Roma, 1 ottobre 2018
La lettura non mi è mai piaciuta. Leggere per leggere: lo trovo un esercizio grossolano. Leggere per conoscere: ecco, questa è una pratica spirituale che mi ha sempre accompagnato nella vita. Scandalosa, certo, tanto che molti ex conoscenti, che avevano contezza della vastità della mia biblioteca personale, non si capacitavano: “Ma come, non ti piace leggere? E tutti quei libri cosa li hai a fare?”. Gli rispondevo: “Per leggerli, ovviamente”. E quelli non capivano. I libri sono cose preziose poiché contengono preziose verità. E spesso la verità si occulta in piccoli paragrafi di tomi sterminati (I miserabili di Victor Hugo, a esempio, li ricordo solo per le due pagine su Pierre Cambronne).
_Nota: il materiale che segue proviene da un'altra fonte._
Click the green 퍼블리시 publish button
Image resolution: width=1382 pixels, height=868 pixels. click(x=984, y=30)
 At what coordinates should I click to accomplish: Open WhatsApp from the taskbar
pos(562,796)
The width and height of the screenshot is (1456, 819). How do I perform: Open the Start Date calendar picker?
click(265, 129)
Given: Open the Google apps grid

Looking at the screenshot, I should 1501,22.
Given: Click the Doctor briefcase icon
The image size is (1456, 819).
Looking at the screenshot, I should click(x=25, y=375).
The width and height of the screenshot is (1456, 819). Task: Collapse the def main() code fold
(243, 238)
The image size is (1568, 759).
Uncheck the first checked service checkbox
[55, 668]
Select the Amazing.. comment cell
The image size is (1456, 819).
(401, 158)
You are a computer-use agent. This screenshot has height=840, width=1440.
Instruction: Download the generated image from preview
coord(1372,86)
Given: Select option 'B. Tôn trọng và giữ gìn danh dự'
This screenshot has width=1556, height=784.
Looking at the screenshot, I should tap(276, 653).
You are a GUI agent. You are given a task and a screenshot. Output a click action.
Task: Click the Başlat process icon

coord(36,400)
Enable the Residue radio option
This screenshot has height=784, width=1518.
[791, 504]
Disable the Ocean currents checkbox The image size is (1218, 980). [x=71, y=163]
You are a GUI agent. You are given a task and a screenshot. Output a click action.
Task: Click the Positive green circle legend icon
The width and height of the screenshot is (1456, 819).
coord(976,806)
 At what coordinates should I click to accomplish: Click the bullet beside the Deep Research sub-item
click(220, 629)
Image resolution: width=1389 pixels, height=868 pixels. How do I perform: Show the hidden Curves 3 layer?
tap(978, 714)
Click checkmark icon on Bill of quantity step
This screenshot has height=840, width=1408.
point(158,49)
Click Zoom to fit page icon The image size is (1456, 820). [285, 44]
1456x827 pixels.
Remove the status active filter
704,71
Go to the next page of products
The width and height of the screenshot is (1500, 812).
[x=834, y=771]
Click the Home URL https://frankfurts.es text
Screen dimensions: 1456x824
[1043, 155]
A volte la verità coincide con l’opera stessa: è il caso delle memorie di Marco Aurelio; altre è contenuta nella bella menzogna oppure ci brucia retrospettivamente, a libro letto e, quindi, morto.
Quando lessi I proscritti di Ernst von Solomon, in anni verdi e privi del sale della sapienza, lo compresi a metà: operina revanscista, filonazista, generata dallo schianto della Prima Guerra, col Kaiser in fuga; riposi il libro, nella scaffalatura più alta; intanto la vita, spietata, avanzava, un giorno dopo l’altro, arricchita da esperienze e illusioni nuove, depauperata da disillusioni spaventose: ed ecco che quelle righe, improvvisamente, ritornarono alla mente, senza neppure sapere perché; apparentemente neglette, ma ora rinverdite da una imprevista e sconvolgente resipiscenza.